Egypt's prime minister on Tuesday rushed to contain an explosive situation in a northern industrial city rocked by two days of deadly riots over high prices and low wages, some of the worst economic unrest here in 30 years.
The worker bonuses and other concessions promised to workers by the prime minister show the government's worry that economic angst could boil over — a risk the U.N. warns could hit many poor countries as world inflation spirals.
The soft approach is in stark contrast to the rough treatment that the quarter-century-old regime of President Hosni Mubarak metes out to its political opponents, particularly the Muslim Brotherhood, the country's most powerful opposition movement. Hundreds of Brotherhood members have been arrested in recent months, and the group was all but completely barred from running in elections held across the country Tuesday for local councils.
The worldwide rise in prices has struck particularly hard in Egypt, a top U.S. ally where 40 percent of the population lives near the poverty line of U.S. $2 a day.
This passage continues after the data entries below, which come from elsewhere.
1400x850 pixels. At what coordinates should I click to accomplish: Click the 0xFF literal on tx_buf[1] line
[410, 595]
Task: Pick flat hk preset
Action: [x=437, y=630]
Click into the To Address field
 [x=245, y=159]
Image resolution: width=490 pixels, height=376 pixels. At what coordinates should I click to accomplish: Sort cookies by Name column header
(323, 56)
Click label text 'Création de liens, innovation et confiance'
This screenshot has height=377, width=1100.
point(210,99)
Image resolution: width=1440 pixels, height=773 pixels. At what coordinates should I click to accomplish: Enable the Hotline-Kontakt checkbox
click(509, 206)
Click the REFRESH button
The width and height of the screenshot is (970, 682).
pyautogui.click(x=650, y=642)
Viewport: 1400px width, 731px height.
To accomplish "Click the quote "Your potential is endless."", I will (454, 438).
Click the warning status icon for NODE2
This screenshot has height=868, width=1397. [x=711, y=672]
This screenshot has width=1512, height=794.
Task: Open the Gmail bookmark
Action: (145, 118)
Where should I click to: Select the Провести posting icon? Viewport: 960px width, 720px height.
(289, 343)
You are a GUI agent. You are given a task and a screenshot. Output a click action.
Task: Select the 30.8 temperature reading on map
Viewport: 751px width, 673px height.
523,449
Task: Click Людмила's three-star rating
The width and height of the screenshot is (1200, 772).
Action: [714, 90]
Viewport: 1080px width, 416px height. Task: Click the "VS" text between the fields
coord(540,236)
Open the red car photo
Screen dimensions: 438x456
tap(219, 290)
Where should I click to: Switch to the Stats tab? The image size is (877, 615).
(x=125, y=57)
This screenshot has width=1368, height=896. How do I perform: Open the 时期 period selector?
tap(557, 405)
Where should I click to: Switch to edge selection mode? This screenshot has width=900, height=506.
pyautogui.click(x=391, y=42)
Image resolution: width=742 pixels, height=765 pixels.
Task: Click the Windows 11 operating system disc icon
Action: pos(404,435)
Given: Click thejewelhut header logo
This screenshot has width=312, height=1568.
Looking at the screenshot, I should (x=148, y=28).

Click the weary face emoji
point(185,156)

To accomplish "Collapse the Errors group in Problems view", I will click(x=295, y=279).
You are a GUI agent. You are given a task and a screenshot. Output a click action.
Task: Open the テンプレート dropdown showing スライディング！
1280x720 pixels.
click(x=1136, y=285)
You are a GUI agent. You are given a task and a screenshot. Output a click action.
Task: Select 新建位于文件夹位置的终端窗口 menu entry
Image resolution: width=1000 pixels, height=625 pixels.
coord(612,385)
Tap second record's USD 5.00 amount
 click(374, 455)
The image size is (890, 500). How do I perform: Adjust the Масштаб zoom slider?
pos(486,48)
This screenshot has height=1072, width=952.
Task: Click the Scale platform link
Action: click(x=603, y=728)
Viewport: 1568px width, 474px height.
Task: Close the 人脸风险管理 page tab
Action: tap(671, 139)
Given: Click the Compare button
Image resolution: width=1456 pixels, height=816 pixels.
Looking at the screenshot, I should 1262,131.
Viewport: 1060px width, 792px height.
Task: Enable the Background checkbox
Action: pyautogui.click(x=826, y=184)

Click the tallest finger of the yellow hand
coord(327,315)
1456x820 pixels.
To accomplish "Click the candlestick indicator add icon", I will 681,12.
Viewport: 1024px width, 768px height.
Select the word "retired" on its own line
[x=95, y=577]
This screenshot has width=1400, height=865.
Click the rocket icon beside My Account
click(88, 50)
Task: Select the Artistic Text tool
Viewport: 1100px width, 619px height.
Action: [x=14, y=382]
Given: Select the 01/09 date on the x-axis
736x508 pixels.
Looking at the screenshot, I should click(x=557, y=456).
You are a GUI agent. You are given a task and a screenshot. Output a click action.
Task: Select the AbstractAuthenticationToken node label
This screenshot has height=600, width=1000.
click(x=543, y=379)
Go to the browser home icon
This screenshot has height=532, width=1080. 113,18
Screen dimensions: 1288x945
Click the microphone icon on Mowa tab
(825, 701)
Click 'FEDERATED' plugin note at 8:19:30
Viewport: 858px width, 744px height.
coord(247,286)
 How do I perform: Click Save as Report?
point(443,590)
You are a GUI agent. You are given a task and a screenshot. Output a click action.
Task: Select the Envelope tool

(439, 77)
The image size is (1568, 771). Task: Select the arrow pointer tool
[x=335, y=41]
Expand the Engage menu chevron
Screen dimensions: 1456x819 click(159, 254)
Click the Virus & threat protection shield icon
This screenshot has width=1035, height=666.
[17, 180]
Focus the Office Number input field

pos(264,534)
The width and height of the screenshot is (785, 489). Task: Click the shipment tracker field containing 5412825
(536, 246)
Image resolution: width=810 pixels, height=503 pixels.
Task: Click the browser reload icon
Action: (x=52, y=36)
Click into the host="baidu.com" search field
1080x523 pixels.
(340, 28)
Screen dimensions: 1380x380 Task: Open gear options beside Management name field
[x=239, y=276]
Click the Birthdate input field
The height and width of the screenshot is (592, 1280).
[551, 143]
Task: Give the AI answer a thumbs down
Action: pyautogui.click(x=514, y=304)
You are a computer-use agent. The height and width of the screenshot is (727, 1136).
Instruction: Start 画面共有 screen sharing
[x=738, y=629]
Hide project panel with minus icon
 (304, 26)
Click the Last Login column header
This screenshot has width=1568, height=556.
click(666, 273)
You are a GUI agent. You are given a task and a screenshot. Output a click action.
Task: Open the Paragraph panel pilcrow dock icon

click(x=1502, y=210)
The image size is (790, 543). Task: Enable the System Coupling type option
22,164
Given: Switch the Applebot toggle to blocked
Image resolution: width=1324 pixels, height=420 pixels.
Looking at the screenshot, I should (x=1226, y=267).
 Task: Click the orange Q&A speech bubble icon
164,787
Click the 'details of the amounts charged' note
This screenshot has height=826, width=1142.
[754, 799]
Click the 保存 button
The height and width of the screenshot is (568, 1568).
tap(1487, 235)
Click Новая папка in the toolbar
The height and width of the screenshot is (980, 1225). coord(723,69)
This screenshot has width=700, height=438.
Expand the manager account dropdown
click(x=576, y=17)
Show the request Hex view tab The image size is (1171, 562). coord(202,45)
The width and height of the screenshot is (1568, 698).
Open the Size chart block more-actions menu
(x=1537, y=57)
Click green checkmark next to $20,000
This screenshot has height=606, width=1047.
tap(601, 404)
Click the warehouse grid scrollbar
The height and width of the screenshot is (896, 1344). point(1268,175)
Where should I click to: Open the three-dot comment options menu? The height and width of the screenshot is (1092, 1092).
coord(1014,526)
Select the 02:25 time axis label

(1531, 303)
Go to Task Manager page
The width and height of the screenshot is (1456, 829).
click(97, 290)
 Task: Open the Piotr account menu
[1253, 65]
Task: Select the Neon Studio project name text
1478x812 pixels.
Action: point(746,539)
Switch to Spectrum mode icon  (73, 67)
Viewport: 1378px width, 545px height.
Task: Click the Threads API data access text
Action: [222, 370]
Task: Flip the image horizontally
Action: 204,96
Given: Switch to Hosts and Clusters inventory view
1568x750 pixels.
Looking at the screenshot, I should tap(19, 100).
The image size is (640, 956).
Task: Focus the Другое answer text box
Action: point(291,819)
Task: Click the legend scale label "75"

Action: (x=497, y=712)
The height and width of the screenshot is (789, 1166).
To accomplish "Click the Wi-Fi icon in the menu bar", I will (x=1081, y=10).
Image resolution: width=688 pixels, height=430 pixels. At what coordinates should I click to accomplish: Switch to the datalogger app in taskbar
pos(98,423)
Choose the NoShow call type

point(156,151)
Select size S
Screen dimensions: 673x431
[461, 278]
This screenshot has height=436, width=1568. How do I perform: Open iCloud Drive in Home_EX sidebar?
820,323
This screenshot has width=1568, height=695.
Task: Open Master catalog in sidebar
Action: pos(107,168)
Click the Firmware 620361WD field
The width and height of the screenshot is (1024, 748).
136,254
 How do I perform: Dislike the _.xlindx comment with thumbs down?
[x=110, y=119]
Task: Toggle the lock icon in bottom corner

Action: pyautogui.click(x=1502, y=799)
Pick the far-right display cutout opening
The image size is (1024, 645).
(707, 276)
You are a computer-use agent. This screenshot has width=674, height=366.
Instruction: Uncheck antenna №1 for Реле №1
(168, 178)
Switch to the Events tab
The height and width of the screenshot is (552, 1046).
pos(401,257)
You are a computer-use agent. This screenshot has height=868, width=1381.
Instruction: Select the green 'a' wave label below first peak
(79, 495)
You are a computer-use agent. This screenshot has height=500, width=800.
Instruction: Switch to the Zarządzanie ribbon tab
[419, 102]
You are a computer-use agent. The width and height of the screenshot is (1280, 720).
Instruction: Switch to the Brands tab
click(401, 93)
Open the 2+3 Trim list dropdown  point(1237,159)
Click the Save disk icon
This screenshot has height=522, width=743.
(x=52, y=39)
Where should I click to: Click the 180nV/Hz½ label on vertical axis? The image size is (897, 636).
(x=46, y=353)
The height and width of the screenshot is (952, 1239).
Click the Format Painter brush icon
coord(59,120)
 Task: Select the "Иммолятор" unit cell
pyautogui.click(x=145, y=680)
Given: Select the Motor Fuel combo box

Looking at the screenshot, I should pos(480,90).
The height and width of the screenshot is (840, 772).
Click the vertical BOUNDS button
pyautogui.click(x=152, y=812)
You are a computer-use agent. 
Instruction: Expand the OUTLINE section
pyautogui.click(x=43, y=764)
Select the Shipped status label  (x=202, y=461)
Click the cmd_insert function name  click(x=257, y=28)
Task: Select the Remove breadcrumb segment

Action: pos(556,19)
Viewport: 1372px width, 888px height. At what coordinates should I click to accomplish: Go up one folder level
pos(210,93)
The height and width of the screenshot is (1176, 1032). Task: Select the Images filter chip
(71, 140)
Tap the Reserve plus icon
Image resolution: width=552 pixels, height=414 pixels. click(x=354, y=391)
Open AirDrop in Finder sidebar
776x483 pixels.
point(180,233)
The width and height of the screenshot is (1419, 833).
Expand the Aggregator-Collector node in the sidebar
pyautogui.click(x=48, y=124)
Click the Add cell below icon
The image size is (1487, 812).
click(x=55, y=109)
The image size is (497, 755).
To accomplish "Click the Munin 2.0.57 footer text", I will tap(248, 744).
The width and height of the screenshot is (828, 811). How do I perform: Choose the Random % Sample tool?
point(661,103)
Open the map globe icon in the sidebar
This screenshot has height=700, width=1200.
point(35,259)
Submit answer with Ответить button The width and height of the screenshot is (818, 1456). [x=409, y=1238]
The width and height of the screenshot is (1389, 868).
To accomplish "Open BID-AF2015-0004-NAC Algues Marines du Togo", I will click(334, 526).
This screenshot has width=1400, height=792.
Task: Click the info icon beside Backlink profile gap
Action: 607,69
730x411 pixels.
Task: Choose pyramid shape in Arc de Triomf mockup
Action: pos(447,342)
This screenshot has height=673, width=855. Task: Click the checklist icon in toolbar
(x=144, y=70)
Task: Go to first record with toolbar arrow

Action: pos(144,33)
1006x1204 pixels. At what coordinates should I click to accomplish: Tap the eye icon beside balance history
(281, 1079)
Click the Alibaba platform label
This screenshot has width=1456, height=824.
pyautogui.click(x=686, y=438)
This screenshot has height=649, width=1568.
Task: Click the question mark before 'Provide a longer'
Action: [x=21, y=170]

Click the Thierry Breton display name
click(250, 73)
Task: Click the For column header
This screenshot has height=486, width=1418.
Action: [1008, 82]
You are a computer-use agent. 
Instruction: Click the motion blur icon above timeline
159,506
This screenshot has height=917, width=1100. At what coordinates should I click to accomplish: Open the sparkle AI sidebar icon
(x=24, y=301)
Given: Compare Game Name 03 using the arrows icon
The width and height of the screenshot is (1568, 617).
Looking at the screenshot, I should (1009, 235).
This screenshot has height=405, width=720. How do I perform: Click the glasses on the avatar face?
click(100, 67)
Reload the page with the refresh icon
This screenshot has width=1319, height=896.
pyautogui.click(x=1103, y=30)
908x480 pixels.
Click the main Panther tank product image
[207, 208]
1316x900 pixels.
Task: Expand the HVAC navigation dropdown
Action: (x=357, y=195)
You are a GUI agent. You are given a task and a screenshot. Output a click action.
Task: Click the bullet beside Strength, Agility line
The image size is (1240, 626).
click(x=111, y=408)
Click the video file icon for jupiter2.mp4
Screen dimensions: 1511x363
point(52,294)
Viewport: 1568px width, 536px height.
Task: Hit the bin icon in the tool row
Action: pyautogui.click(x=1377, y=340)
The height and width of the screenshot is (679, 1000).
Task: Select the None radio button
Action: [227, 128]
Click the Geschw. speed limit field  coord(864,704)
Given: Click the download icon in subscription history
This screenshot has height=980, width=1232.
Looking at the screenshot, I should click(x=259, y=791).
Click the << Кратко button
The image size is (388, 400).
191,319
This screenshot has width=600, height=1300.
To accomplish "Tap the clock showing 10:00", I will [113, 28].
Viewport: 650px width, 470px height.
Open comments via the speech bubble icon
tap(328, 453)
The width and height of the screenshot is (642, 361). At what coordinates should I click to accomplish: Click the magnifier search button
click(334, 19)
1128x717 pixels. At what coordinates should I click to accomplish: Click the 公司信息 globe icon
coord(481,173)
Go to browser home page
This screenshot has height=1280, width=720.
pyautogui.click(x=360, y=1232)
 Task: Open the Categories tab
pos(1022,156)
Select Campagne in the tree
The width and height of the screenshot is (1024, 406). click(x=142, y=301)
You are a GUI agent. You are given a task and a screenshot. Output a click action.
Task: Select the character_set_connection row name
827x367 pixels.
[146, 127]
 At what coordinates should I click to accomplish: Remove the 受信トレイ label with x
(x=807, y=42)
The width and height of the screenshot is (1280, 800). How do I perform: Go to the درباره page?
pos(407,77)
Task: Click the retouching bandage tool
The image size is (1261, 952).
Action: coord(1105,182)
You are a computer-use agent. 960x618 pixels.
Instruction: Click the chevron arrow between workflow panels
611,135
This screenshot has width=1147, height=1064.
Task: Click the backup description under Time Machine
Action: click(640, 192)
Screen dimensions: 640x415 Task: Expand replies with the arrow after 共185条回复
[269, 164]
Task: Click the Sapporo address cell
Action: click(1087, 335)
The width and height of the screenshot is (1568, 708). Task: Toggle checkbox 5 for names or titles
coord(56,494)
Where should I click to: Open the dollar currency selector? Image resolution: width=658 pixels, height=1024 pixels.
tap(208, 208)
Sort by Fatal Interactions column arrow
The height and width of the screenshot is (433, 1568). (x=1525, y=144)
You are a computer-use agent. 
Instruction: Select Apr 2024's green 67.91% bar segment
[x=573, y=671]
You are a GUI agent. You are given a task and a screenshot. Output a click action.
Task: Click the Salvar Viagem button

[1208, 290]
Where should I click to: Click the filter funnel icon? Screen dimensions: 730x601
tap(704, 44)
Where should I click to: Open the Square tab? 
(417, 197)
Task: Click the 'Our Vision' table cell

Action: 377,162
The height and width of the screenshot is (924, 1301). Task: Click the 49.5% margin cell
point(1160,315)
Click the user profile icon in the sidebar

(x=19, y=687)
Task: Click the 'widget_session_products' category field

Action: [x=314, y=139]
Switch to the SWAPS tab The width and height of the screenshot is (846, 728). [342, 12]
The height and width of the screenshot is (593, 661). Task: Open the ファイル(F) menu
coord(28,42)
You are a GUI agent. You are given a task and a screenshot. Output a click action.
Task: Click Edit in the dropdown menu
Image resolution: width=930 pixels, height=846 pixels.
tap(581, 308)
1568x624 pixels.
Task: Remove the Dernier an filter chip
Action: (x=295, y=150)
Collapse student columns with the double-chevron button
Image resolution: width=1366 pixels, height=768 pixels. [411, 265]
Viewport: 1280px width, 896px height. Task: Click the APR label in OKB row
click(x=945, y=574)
The Nile Delta industrial city of Mahalla al-Kobra has seen a wave of labor strikes since December 2006. On Sunday and Monday riots broke out, in which protesters tore down a billboard of Mubarak and clashed with police, leaving one protester dead, a wave of unrest unseen since 1977 bread riots.
Prime minister meets with workers
Prime Minister Ahmed Nazif rushed to Mahalla with several top economic ministers to meet with the workers at the 50-year-old state-owned Misr Spinning and Weaving factory complex that employs 25,000.
"We know Mahalla is suffering and you have passed through many crises," he told workers. "But it is through crises that men prove their mettle." He announced they would receive a 30-day salary bonus and promised to address their demands on healthcare and wages.
Workers in the hall cheered Nazif. But after the speeches, many in the audience were skeptical.
"What Nazif has said, we've heard it all before — what's new? They really have no idea how we suffer here," said Rashad Fathi, a factory worker who says his monthly wage of $34 is not enough to feed his four children.
The economic woes overshadowed Tuesday's municipal elections, in which turnout was meager. In polling stations in Cairo, only a few people were seen drifting in to cast ballots over the course of hours.
"Bread is getting more expensive. People are worried about that and most don't care about politics," said Medhat Abdel Nasser, a 20-year-old student, who walked by a polling station in Cairo without a pause.
The election underlined the government's ability to force out its top political competitor, the Brotherhood, which shocked authorities in 2005 with big victories in parliament elections that gave the group a fifth of the legislature's seats. Ahead of the local council vote, hundreds of Brotherhood members were arrested, and nearly 10,000 Brotherhood candidates were rejected or not allowed to register as candidates.
Officials try to curb violence
Authorities appeared far more concerned with preventing a continuation of violence in Mahalla.
"I think they realized what happens if there are street battles for a protracted period of time and this way is cheaper and better," noted Joel Beinin, an expert on labor politics at the American University in Cairo. "What if it (the unrest) lasted for a week, what if people did the same in Alexandria?" he said referring to the second largest city.
With prices for many staples in Egypt doubling over the past year, the government has also tried to stem complaints over shortages in supplies of subsidized bread, on which the country's poor rely. Fights over subsidized bread have killed several people in recent weeks.
Unrest over food prices is not unique to Egypt. On Monday, protesters angered by high food prices flooded the streets of Haiti's capital forcing businesses and schools to close as unrest spread from the countryside.
The U.N. humanitarian chief John Holmes warned Tuesday that the poor worldwide are under increased pressure by the expense of food.
"The security implications (of the food crisis) should also not be underestimated as food riots are already being reported across the globe," he told a conference in Dubai. "Compounding the challenges of climate change in what some have labeled the perfect storm are the recent dramatic trends in soaring food and fuel prices." he said.
Rising food prices
Holmes cited a 40 percent increase in the price of food worldwide over the last year,
Even after Nazif's visit, Mahallah remained tense amid fears of new unrest. Elections in the city were cancelled, and 15 of the 56 local council seats were given to various small opposition parties, while the ruling National Democratic Party took the rest.
"The election committee said they just didn't want any more problems in the city," said Zakariya Mahalawi of the small liberal opposition party, the Democratic Front.
The hospital, meanwhile, has yet to release the body of the dead teenager, in a move widely interpreted as an attempt to avoid an explosive funeral.
"I understand why people are so angry. These are just our kids and our sons they are rioting because they are depressed and frustrated," said worker Mervat Ahmed, right after the prime minister's speech.
A 28-year-veteran of the factory, Ahmed said she makes about $91 a month. "What can I do with my salary? I have three kids, and every day prices go higher and higher."